Posted by ahmedraza
Jun 27, 2026/18:53 UTC
The revised version of the paper, now known as v2, incorporates significant changes and new findings based on previously provided feedback. Key updates in this revision include a reclassification of P2SH (Pay to Script Hash) and P2WSH (Pay to Witness Script Hash) addresses. These address types are now considered exposed once they engage in an outgoing spend that reveals the redeem or witness script publicly on the blockchain. This adjustment results in an additional 1.99 million BTC being classified as exposed, shifting the overall exposed percentage of Bitcoin supply from 25.30% to 35.30%.
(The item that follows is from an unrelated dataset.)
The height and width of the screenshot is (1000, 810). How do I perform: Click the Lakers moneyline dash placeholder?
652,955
Further clarifications were made in the paper, particularly in the double-counting issue noted in Table 1's footnote. It has been clarified that the BigQuery output expansion erroneously counted multisig outputs multiple times per constituent address rather than per Unspent Transaction Output (UTXO), which led to an inflated count by approximately 210,000 BTC for script-hash rows. However, this did not affect the reported headline figure for exposed Bitcoin.
The analysis also delved into the categorization of address types based on the number of required signatures (k of n multisig configurations). However, due to limitations in the available data from the bigquery public data.crypto_bitcoin dataset, a detailed breakdown into precise k by k decomposition could not be achieved, leading to a binary classification system instead. Results show that 82.4% of the newly classified exposed BTC fall under the multisig or other complex script categories, highlighting their prevalence especially in institutional settings and advanced wallet configurations like Lightning network channels.
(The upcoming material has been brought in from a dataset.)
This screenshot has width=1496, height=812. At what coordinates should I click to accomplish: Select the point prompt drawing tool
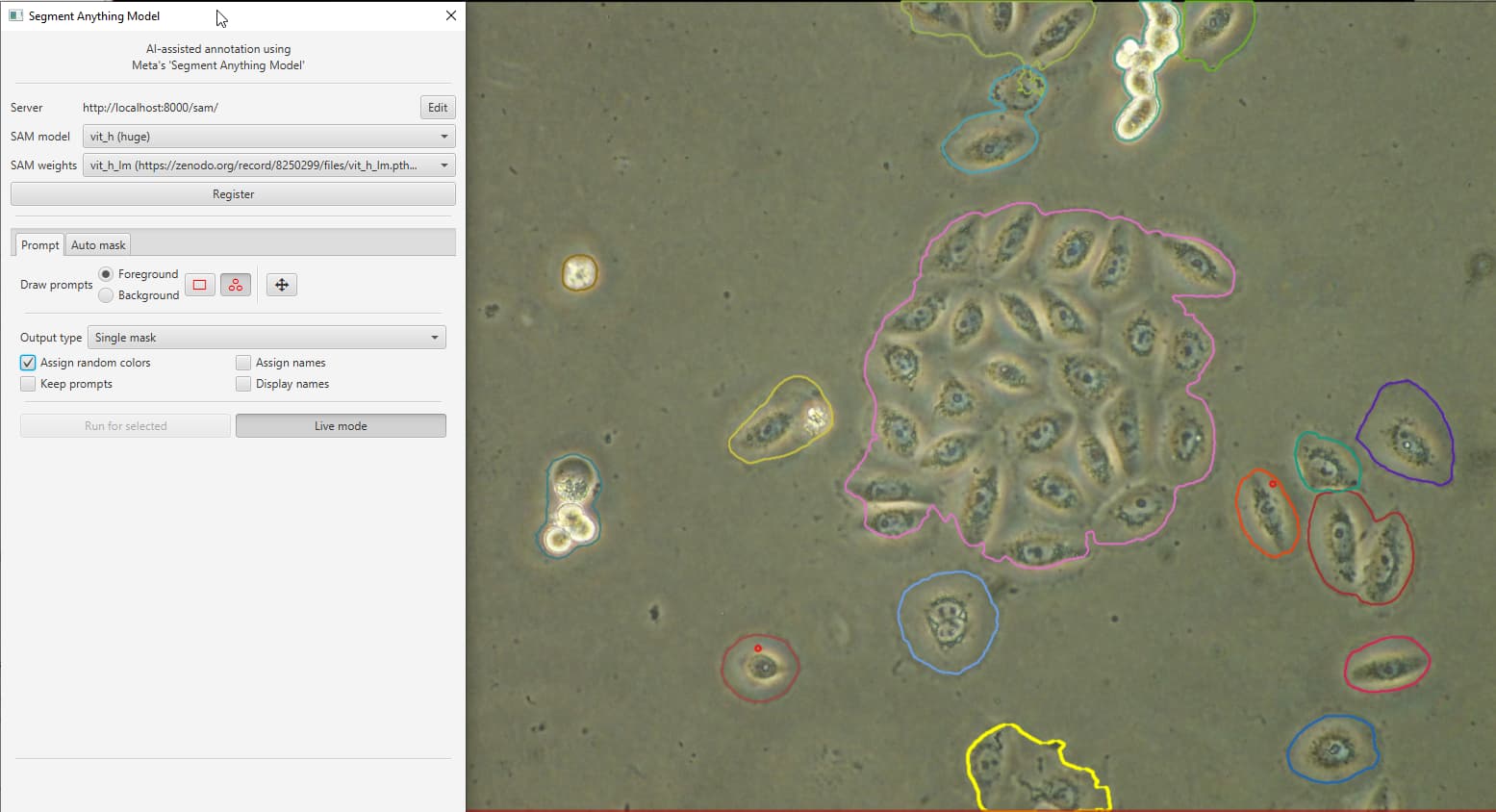tap(236, 284)
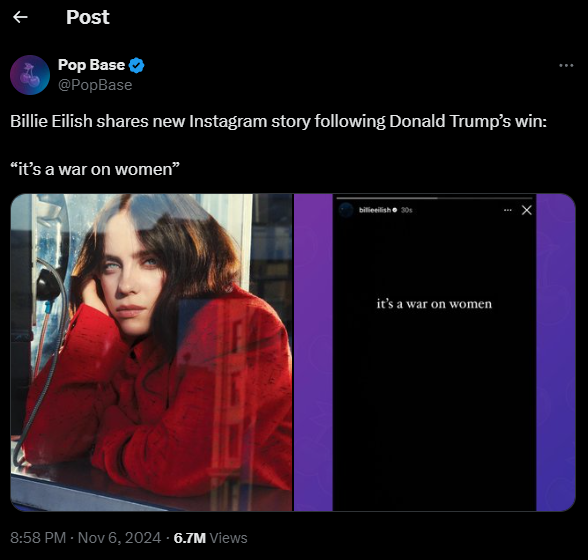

A new section, 6.5, discusses the implications of multisig configurations under different quantum attack models. It suggests that while multisig can provide a temporary defense against quantum attacks, its effectiveness might diminish as computational capabilities grow, therefore emphasizing the need for durable post-quantum solutions through institutional pooling. Additionally, Section 3.8 introduces considerations regarding xpub disclosures, noting that these pose a significant risk as they could expose all derived addresses on the disclosed branch, further supporting the argument for centralized institutional custody and reporting mechanisms to mitigate such risks.
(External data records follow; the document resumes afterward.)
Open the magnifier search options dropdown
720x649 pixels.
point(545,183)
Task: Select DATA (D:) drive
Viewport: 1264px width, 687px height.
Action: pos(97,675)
The sensitivity analysis around the alternative P2TR (Pay to Taproot) classification was also updated, demonstrating a nuanced understanding of exposure dynamics depending on transaction types and address usage patterns, resulting in a finely tuned estimate of 34.57% of the total Bitcoin supply being potentially exposed under revised conditions. These comprehensive revisions and insights significantly enhance the analytical depth and practical relevance of the study.